#### Prompt A
In the text on alternative health therapies, about how much is the natural-product sector worth each year in the 2010s?
#### Prompt B
Continue the text on alternative health therapies, starting after its final sentence.

#### Text under study
____
Alternative health therapies encompass a range of health and wellbeing-related treatments and products, which contrast with conventional medicine in their philosophy and practice. Rather than alleviating or eliminating symptoms with drugs and surgery, treatments are intended to help the body heal itself or improve and maintain wellbeing.
Alternative health therapies are also known as complementary or natural-health practices. Alternatives are typically not incorporated into the mainstream health-care system, though there are some exceptions.
Recognition and regulation
Because many alternative therapies have not been scientifically verified, some people argue they are not credible. Studies of major therapies including acupuncture, chiropractic and osteopathy have found some evidence of benefits. These therapies are part of the conventional health system, and treatments are funded by the Accident Compensation Corporation. The Medical Council of New Zealand supports the use of alternative therapies and medicines where they have demonstrated benefits and minimal risks. Some general practitioners use alternative therapies, while others refer patients to alternative practitioners.
On the run
In the late 1990s Otago couple Trena Williams and Brendan Holloway were unhappy about the side-effects and uncertain outcome of the chemotherapy treatments their young son Liam was receiving for cancer. They decided to stop the conventional treatment and seek alternative treatment instead. Health officials got a court order for Liam’s guardianship so he could receive chemotherapy, but his parents took him into hiding. Liam died at an alternative health clinic in Mexico in 2000.
Alternative health therapies are supported by many users. The natural-health industry is economically significant in the 2010s – the natural-product sector is worth about $1 billion annually. Important exports include marine-based products, bee products, deer velvet, and dietary and mineral supplements.
____
#### Supplied information
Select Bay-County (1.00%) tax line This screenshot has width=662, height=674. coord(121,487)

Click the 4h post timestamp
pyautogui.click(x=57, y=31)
____
#### Output A
About $1 billion annually.

#### Output B
Most alternative health therapies are unregulated – anyone can practise them, whether they are trained or not. Chiropractic and osteopathy, which are covered by the Health Practitioners Competence Assurance Act 2003, are the only exceptions.
Practitioner groups monitor the unregulated parts of the industry. They have codes of conduct and ethics which members are expected to abide by. Members of the public can approach these organisations if they have complaints. Natural Health Practitioners of New Zealand is an example of such an alternative health practitioner group.
Most alternative health products are classed as dietary supplements rather than medicines and are regulated as food products. Therapeutic claims (for example, that the product prevents disease or alters the body) cannot be included on labels for this reason. Alternative products may be classed as medicines if therapeutic claims are legitimately made under the Medicines Act 1981 or the ingredients are classified as medicinal.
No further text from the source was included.